Activation of a Potassium Channel Mutation That Causes Spinocerebellar Ataxia Promotes Aggregation of the RhoGEF Domain-Containing Protein Plekhg4

Abstract

Kv3.3 potassium channels are highly expressed in cerebellar Purkinje neurons and contribute to the ability of these neurons to fire at high rates. In addition to their role in regulating excitability, Kv3.3 channels form a complex with several cytoplasmic proteins, including Hax-1, Arp2/3, Rac1, and TBK1. This stimulates the nucleation of actin filaments under the plasma membrane. Using biochemical and confocal laser scanning microscopy techniques, we have found that the Kv3.3 channel binds and colocalizes with Plekhg4, a guanine nucleotide exchange factor (GEF) that regulates Rac1 activity, in Purkinje neurons and in Kv3.3-expressing auditory brainstem neurons.
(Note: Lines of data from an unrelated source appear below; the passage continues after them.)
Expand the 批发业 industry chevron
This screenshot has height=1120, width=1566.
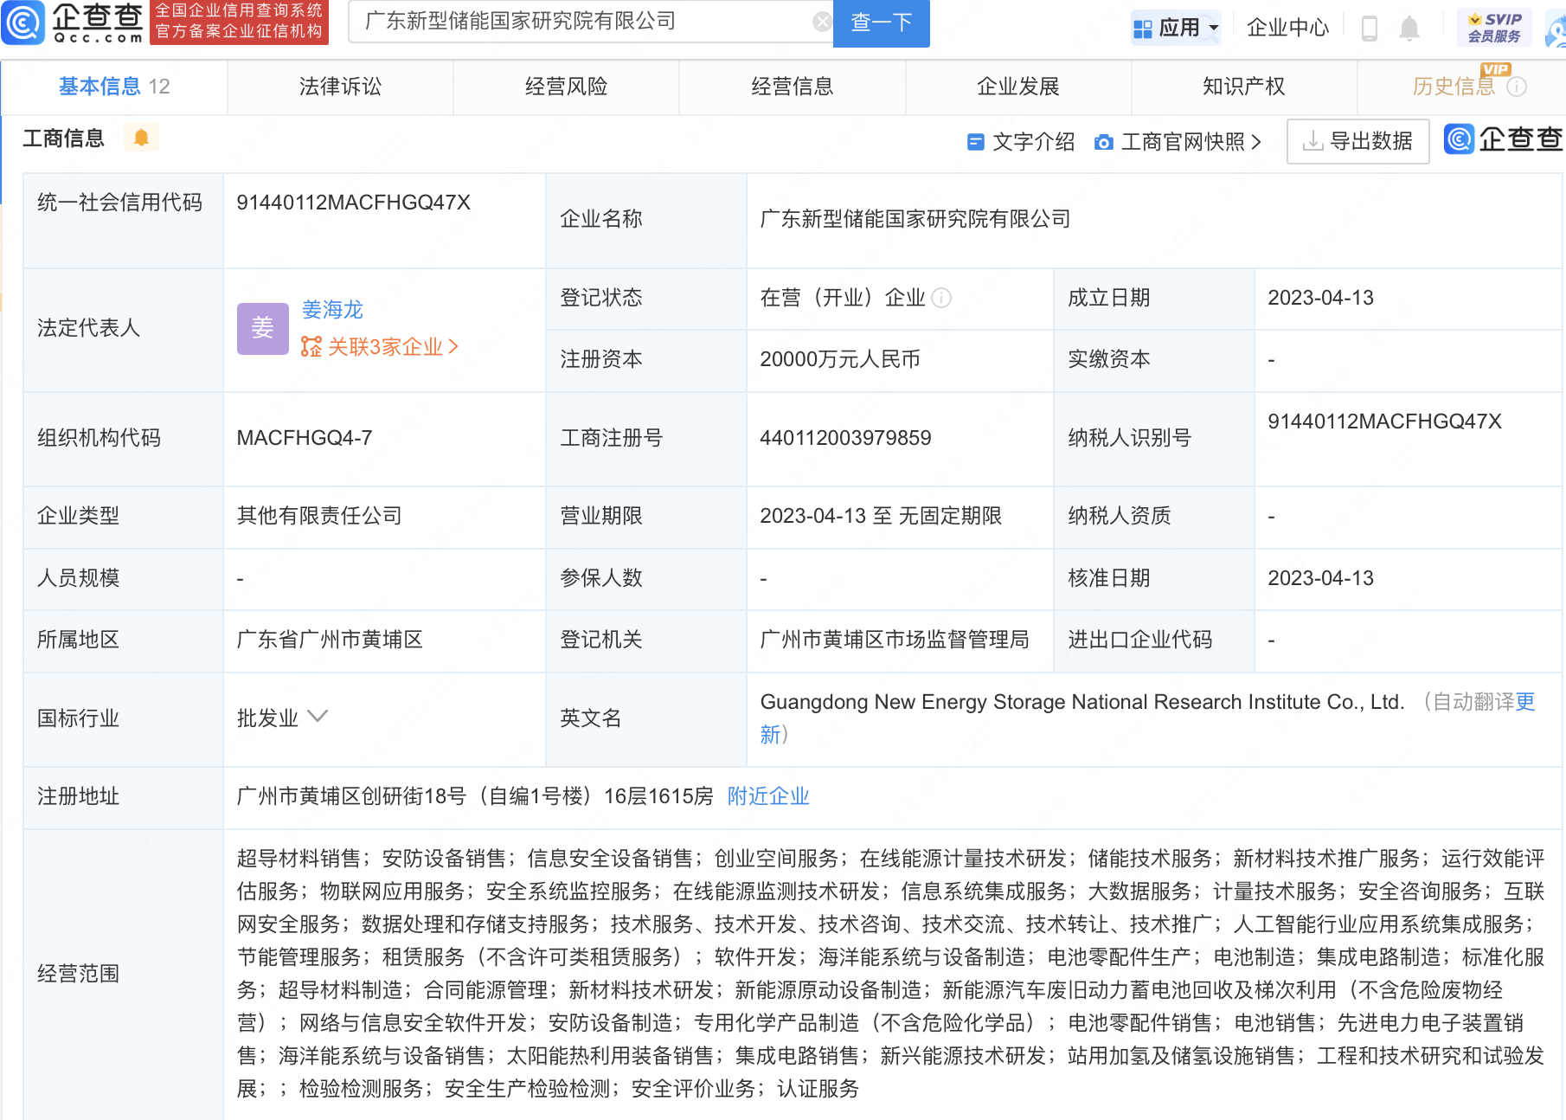318,717
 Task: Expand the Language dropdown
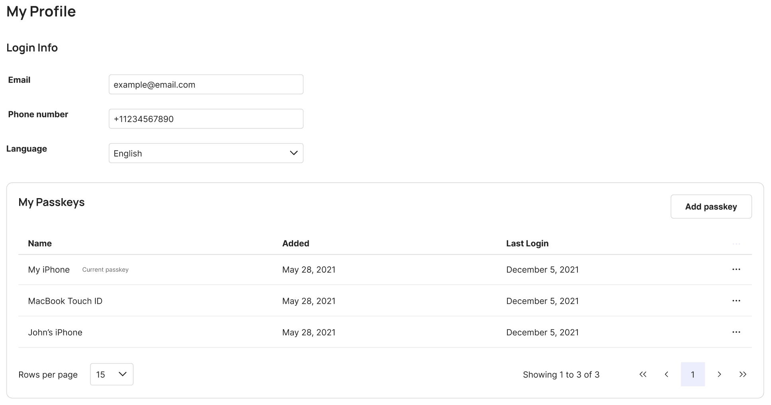(205, 153)
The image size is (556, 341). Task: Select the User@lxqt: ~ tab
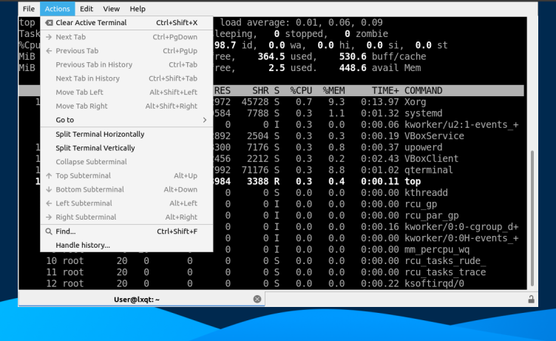[137, 299]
In addition to binding Kv3.3, Plekhg4 immunoreactivity is distributed uniformly in the cytoplasm of these cells, as well as in CHO cells expressing wild-type Kv3.3. The Kv3.3-G592R mutation differs from wild-type channels in that it fails to trigger actin nucleation, constitutively activates Tank-Binding Kinase-1 (TBK1), and, in humans, leads to spinocerebellar ataxia. We find that Plekhg4 forms cytoplasmic aggregates in the cells expressing Kv3.3-G592R, and that the formation of these aggregates is further enhanced by depolarization of the plasma membrane. Pharmacological inhibition of TBK1 reduces the number of Plekhg4 aggregates in Kv3.3-G592R-expressing cells. These results suggest that Purkinje cell activity, mediated by Kv3.3 channels, may regulate Pelkhg4 aggregation and provide a potential new therapeutic approach for the treatment of spinocerebellar ataxias.